High-impact CVEs that are typically referenced by name. Each entry cross-links to the canonical record.

  • Apache Struts OGNL RCE (CVE-2017-5638) — The Apache Struts 2 OGNL injection RCE behind the Equifax breach — a Content-Type-header-based exploit that ran in late 2017.
  • BEAST (CVE-2011-3389) — BEAST is the chosen-plaintext attack against TLS 1.0 CBC ciphers that decrypted authenticated-session cookies in 2011.
  • BlueKeep (CVE-2019-0708) — BlueKeep is a pre-authentication heap overflow in Microsoft Remote Desktop Services on legacy Windows versions, with worm potential comparable to EternalBlue.

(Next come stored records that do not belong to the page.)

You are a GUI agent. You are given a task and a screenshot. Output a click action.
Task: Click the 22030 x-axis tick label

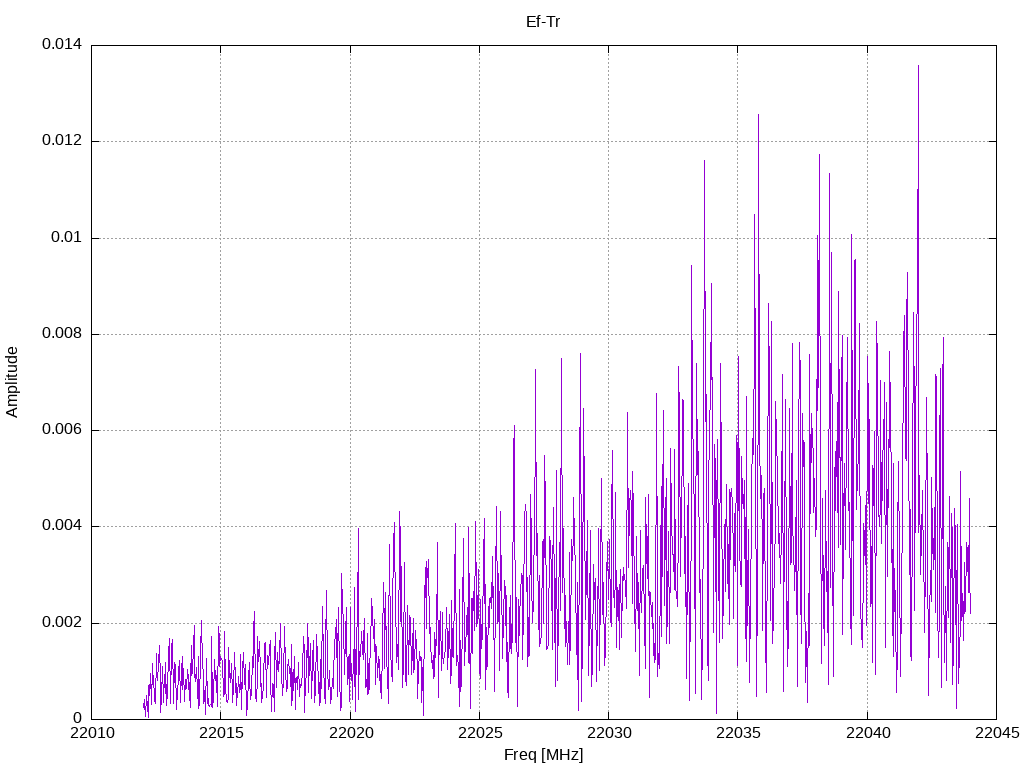[609, 733]
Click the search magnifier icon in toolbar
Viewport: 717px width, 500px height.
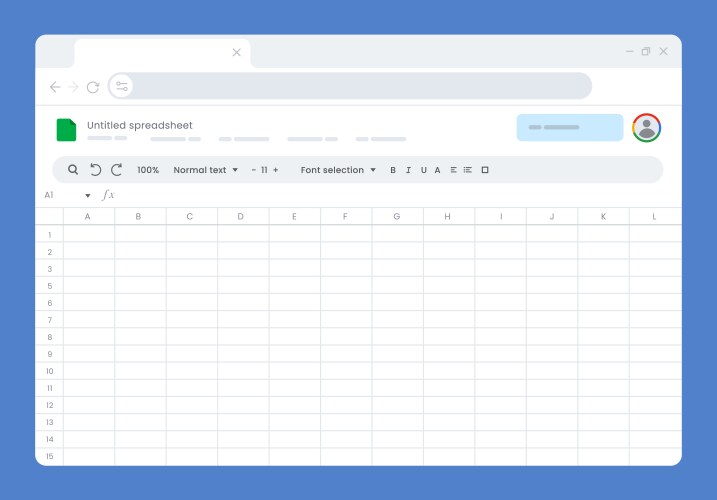(x=73, y=170)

  • BREACH (CVE-2013-3587) — BREACH is the CRIME-style compression side-channel attack that targets HTTP-level gzip compression instead of TLS compression.
  • Citrix Bleed (CVE-2023-4966) — Citrix Bleed lets attackers steal authenticated NetScaler ADC / Gateway sessions over the network — exploited at scale by ransomware operators in late 2023.
  • Confluence OGNL RCE (CVE-2022-26134) — A pre-auth OGNL injection in Atlassian Confluence Server / Data Center that reached active exploitation before the public disclosure.
  • CRIME (CVE-2012-4929) — CRIME is a compression-side-channel attack on TLS that recovered session cookies via compression-ratio differences.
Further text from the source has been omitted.